Earlier this afternoon, I was delighted to welcome approximately 75 teachers, district curriculum specialists, and content experts from across the state to the start of a four-day standard-setting meeting for Biology I and Geometry EOC assessments and FCAT 2.0 Science.
Guided by experienced psychometricians, participants will spend their days reviewing statewide content requirements to help define what students should know and be able to do in each of these subject areas. They will identify expectations for teachers, students, and parents. And they will focus on improving teaching and learning for Florida students that will help them develop the skills necessary to compete in a global society.
Standard-setting is integral to how we measure what we are doing within our education system. Having content experts from around the state who work with their students and their geographic area helps us make decisions that can be consistent statewide.
Next week, we will have a reactor panel that will do exactly as the name suggests. The panel will include people from the community, businesses, and education who will spend two days considering the impact of the recommendations from the content experts and then make their own recommendations. The public will be invited to provide their input at rule workshops across the state and on our department website. Eventually, all of the recommendations go to the State Board of Education for action.
Today Governor Scott and I met with Principal Couvillon of Fort Walton Beach High School to kick off our Education Listening Tour visit. Although the weather was less than desirable, the teachers and students were very excited and welcomed us to their school.
We met with approximately 20 teachers in two groups and discussed their thoughts on accountability. While they agree with measurement and accountability, they want to be sure it is as fair as possible.
They also expressed concern over the testing window and while they understand that it is necessary in order to have time to get all students on the computer for testing; they expressed frustration at having to get standards taught as much as six weeks before school is out.
After meeting with teachers, we visited an American government class where several students asked very thoughtful questions about education, funding, and jobs.
Governor Rick Scott and the Deputy Chancellor for Educator Quality, Kathy Hebda participated in the 9/11 Commemoration ceremony at Boca Raton High School, and Governor Scott recounted his personal experiences on that day. The school’s JROTC and chorus provided a moving and dignified memorial to those who died and those who lost loved ones that day.
After the ceremony, Governor Scott and Kathy met with students, teachers, and parents to discuss the rising cost of college tuition. During the discussion, a teacher referred to the cost of text books that are paid by the district and how much the same books cost online.
Teachers affirmed that they want to be sure that they are evaluated fairly and that student progress and their unique rates of learning are taken into account.
The Governor asked for input on how we could improve evaluation systems and how teachers’ work could be measured. When asked how he applied measurement in the medical field, the Governor gave great examples of how doctors’ mortality rates and other expectations with regard to patients were measured taking into account the illness of the patient and other factors.
The Governor stressed that he was looking for good ideas and solutions to improve the education system in Florida.
Today I had the honor of participating in a 9/11 Memorial Service at Southwest Miami Senior High School with the Student Council and Army JROTC – Eagle Battalion cadets. These students did a phenomenal job of honoring those individuals who lost their lives on that tragic day 11 years ago.
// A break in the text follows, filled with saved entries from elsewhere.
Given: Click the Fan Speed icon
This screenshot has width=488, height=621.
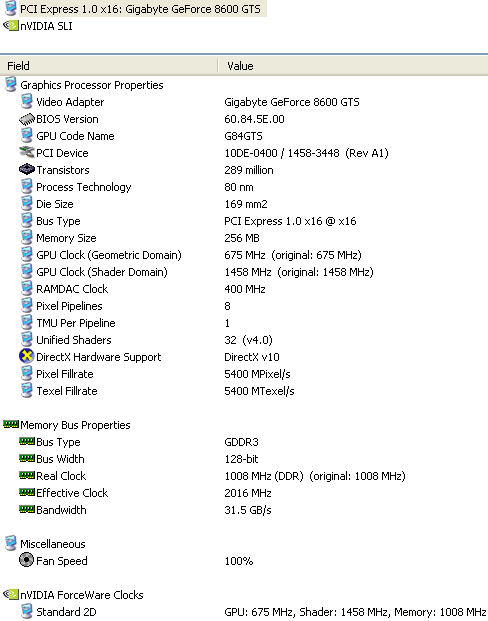Looking at the screenshot, I should 27,560.
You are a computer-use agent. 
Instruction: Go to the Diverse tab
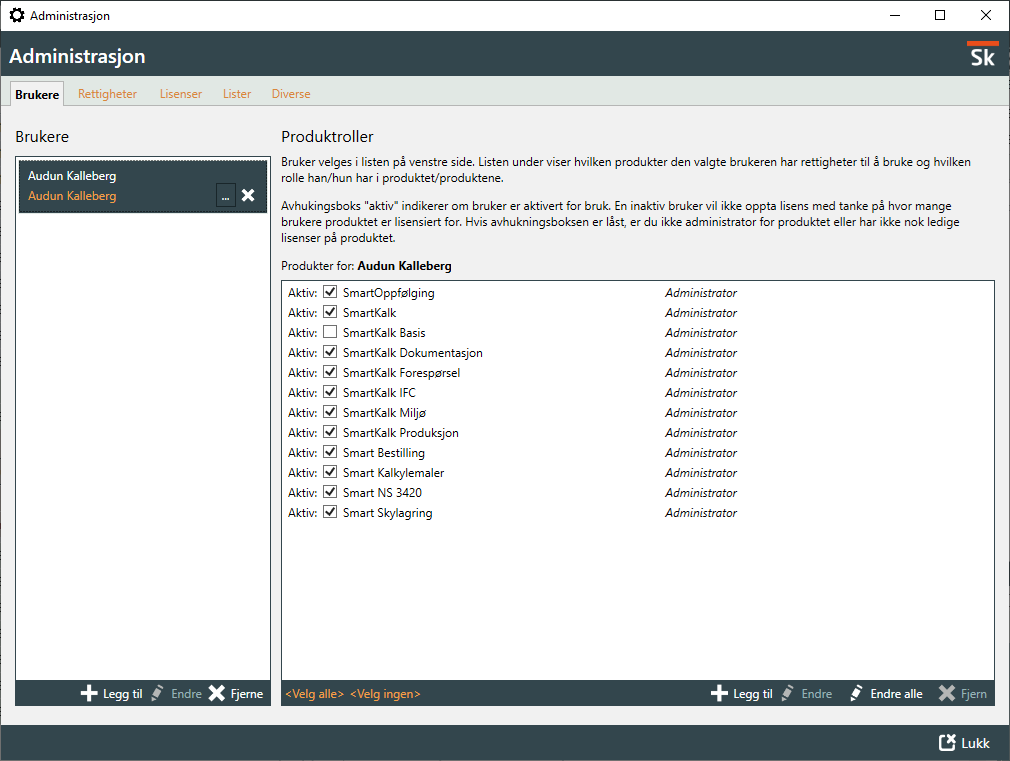pyautogui.click(x=291, y=94)
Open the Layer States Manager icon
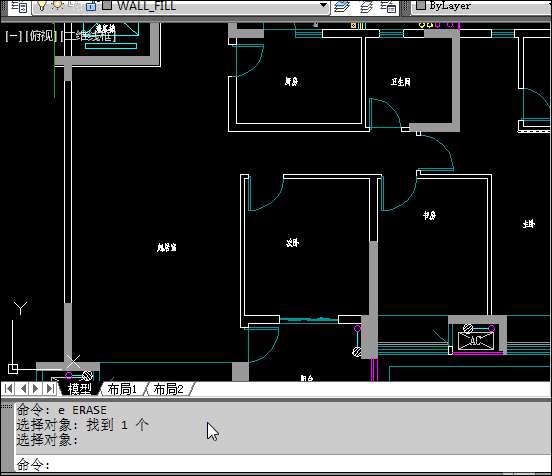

While touring classrooms and speaking with students, I realized that they were just as engaged and active in education as their parents and teachers. These students asked great questions and were well informed about what is happening in their school and across the state.
I think it is important that we as educators, administrators, and decision makers remember that while we want what is best for our students, we should also listen and understand what their educational wants and need are. We must keep our students actively engaged and informed about education.
Our discussion with the students and teachers at Southwest Miami Senior High is proof that Florida is headed in the right direction.
It was great visiting with the teachers, parents, and students of Pinedale Elementary, “Home of the Pandas,” in Jacksonville, Fla. Governor Scott and I had the opportunity to hear from several teachers who were able to share their thoughts and ideas openly on improving Florida’s education system.
Shortly after our teacher meeting, we toured the afterschool program that serves more than 150 students. Whether the children were participating in activities, reading a book, or finishing up homework, it was clear that the students of Pinedale Elementary had a strong support system behind them motivating them to be successful.
As our afternoon at Pinedale began to come to a close, we sat down and spoke with a group of parents. After only a few minutes of discussion, I noticed how much these parents loved their students. I could hear the passion in their voices; these parents want what is best for the students of Pinedale Elementary and are great advocates for this school.
This was such an inspiring event and I can’t wait to continue this tour with Governor Rick Scott.